In the meantime, you should be patient waiting for your skip because it’s rarely a case of deliberately bad customer service.

4. Why won’t they take the skip away if the rubbish is just over the fill line?

It’s not the skip driver being unreasonable – it’s the law! They are legally bound to not carry unsafe loads and unfortunately many people order smaller skips than they need in order to save a few quid. Our advice – order a larger skip than you think you need because you will always fill it – just don’t go over the line!

5. What actually happens to my rubbish when they take it away?

If you’re not asking this question, you should be. Landfill space in the UK is running out fast. It is estimated that by 2010 there will be virtually no landfill space left in Britain and the government is increasing the landfill taxes that waste management companies have to pay every year. The best skip companies are investing heavily into new plant and technology to the point that many of them are recycling over 90%! Using these companies will eventually reduce prices and massively increase recycling rates – something we should all be interested in.

The bottom line is – the cheaper the skip, the less likely it is that the waste is being responsibly managed.

6. Why won’t my local skip company take a credit card or even tell me prices over the phone?

This is mainly a historical thing. Most skip hire companies have evolved over the past 25 years from construction and demolition companies, and the traditional way they do business is either by issuing invoices or cash-in-hand! Also, a lot of companies still charge for waste disposal by the tonne and won’t always quote an exact price because they don’t know exactly how much it’s going to cost them to get rid of until it comes in.

7. Why do I get quoted so many different prices for the same service from different companies?

The answer’s in the question – you don’t get the same service from different companies! You get different levels of service from different companies. Most of the time, you get what you pay for. After you’ve had a bad experience, you’ll wonder whether it really was worth saving £20 by going with the cheapest you could find.

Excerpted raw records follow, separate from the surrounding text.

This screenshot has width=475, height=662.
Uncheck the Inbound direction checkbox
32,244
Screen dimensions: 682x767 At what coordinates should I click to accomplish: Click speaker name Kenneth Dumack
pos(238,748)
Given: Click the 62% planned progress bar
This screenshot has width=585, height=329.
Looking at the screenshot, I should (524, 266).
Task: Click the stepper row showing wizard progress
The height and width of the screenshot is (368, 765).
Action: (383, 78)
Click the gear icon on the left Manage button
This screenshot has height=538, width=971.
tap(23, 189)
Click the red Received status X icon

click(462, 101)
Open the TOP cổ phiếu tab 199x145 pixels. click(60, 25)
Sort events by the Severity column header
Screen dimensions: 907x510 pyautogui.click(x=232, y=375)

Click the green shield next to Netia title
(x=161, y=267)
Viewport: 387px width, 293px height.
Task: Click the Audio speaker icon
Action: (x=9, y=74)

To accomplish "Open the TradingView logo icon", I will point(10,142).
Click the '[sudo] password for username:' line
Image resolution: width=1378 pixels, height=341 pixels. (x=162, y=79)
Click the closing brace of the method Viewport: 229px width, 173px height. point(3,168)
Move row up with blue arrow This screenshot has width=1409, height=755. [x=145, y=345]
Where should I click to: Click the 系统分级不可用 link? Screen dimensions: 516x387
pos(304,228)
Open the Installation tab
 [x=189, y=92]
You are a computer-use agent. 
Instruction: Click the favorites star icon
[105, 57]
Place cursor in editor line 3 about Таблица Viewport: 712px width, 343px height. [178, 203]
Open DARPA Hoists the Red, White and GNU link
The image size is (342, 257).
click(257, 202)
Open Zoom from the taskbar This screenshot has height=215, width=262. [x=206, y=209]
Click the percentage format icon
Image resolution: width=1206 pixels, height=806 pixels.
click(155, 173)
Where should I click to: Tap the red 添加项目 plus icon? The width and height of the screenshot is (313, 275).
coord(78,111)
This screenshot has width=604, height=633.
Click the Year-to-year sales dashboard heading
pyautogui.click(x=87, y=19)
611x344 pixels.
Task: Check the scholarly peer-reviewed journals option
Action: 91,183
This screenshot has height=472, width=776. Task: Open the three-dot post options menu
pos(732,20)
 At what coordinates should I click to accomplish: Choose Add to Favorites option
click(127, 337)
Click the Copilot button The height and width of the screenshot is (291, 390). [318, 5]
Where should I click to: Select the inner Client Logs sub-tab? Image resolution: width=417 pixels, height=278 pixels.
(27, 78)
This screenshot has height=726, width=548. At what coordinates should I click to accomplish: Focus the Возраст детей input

Plus there are other factors such as skip permit prices. All skip companies are supposed to tell you that you need a permit if the skip is to be on a public highway. These permits are provided by the local council – sometimes the company by law has to sort it out for you, sometimes you’ll have to go direct to the council yourself.

The variances in skip permit price across the UK are staggering – some council’s charge nothing and issue them the same day, some charge £70 and make you wait weeks before issuing.

In the end…

It’s up to you. You now know pretty much everything necessary to make an informed choice about which skip hire company to use.